Screenshot grounding data

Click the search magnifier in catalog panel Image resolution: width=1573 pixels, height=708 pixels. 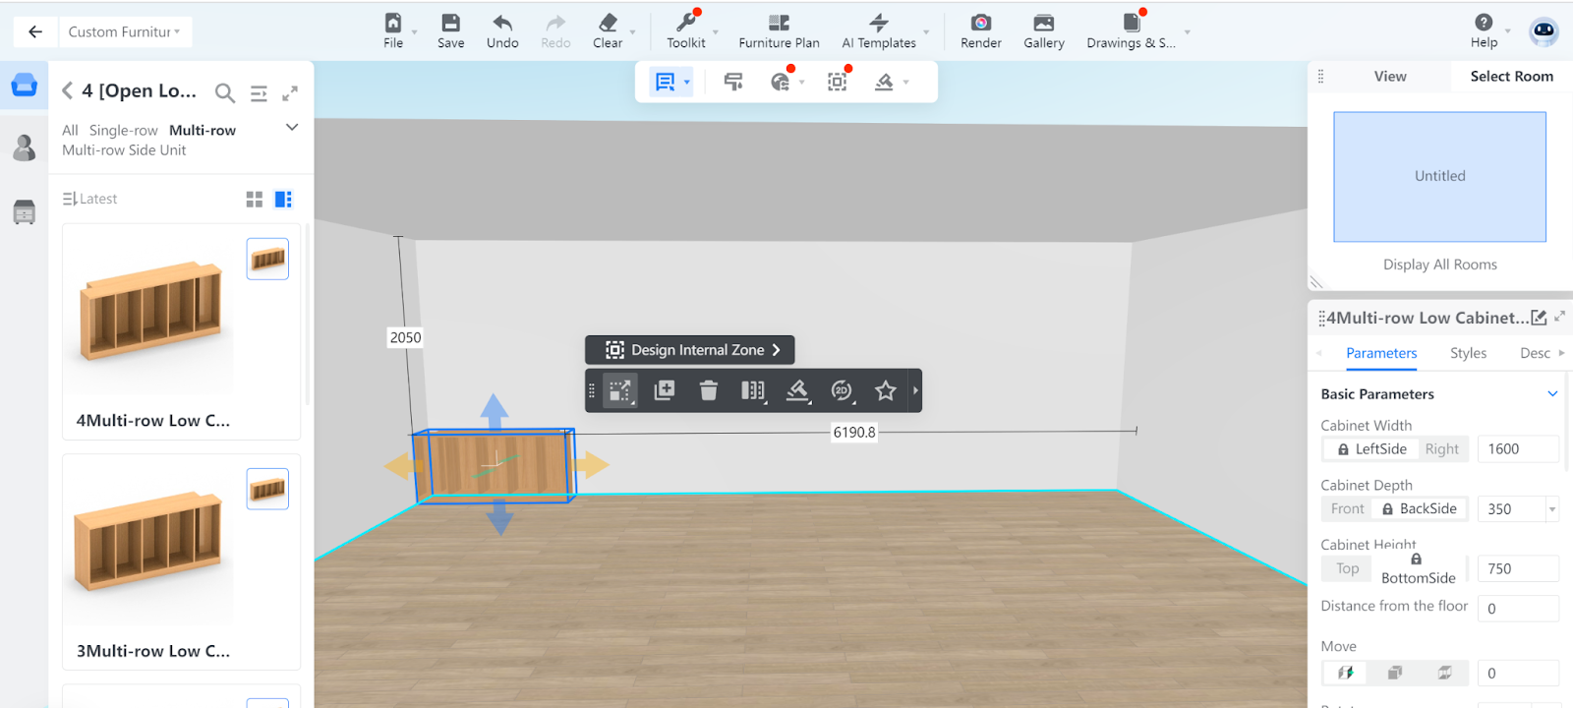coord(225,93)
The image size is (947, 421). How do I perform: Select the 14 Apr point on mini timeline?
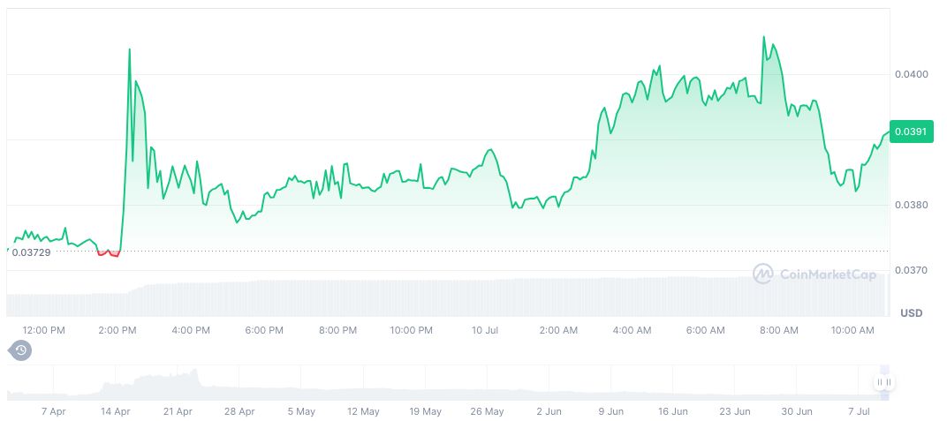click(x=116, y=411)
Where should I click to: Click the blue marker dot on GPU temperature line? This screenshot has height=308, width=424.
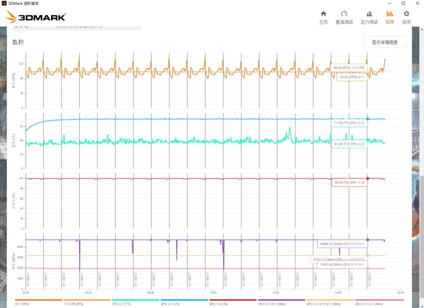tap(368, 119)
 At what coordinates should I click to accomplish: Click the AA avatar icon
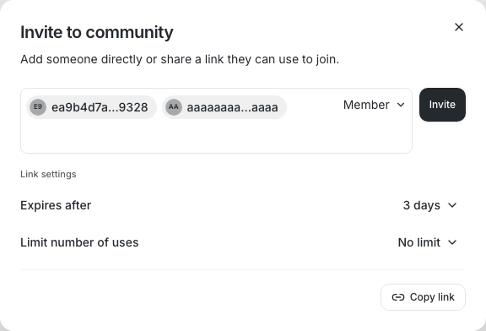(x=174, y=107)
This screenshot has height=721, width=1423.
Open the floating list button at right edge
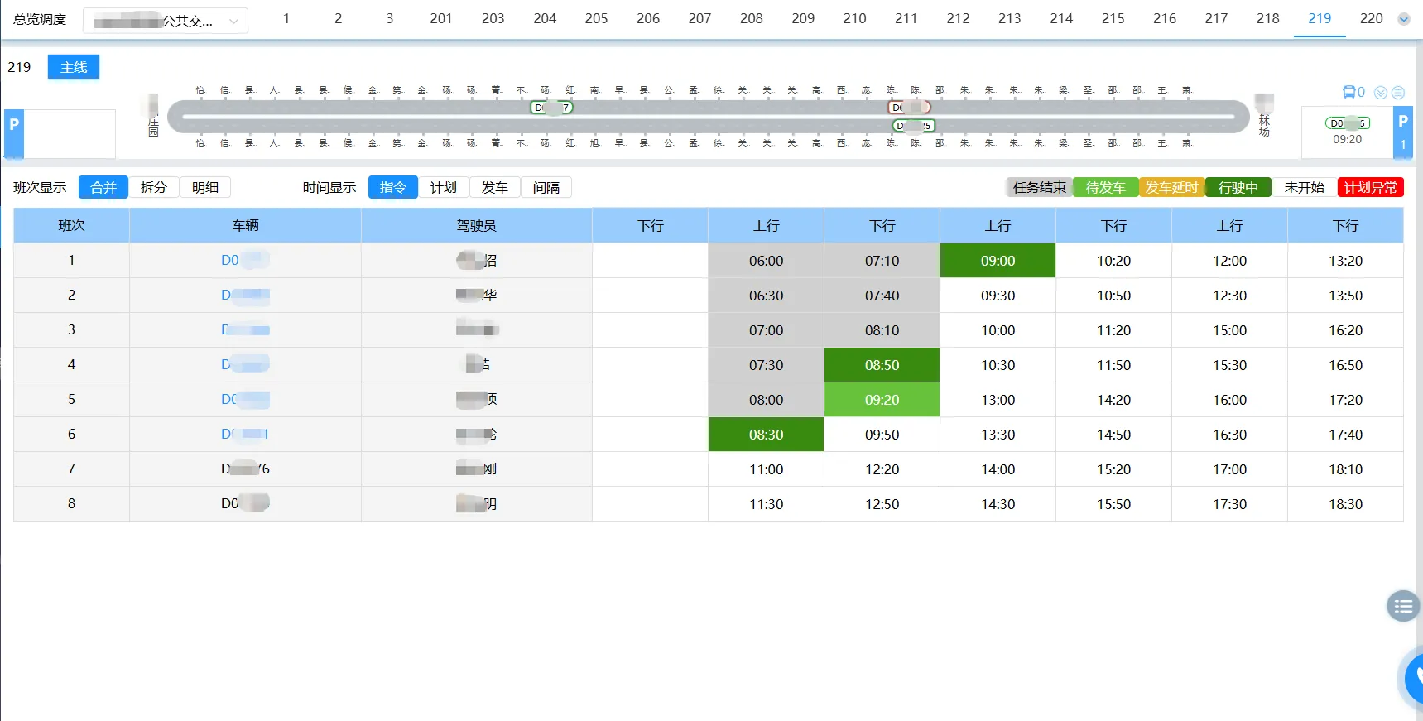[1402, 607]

Goal of the exercise:
Start at the line holding "This screenshot has height=721, width=1423." and stop at the last line of the entries above. Repeat those lines exactly, pictures excluded.

Written solution:
This screenshot has height=721, width=1423.
Open the floating list button at right edge
[1402, 607]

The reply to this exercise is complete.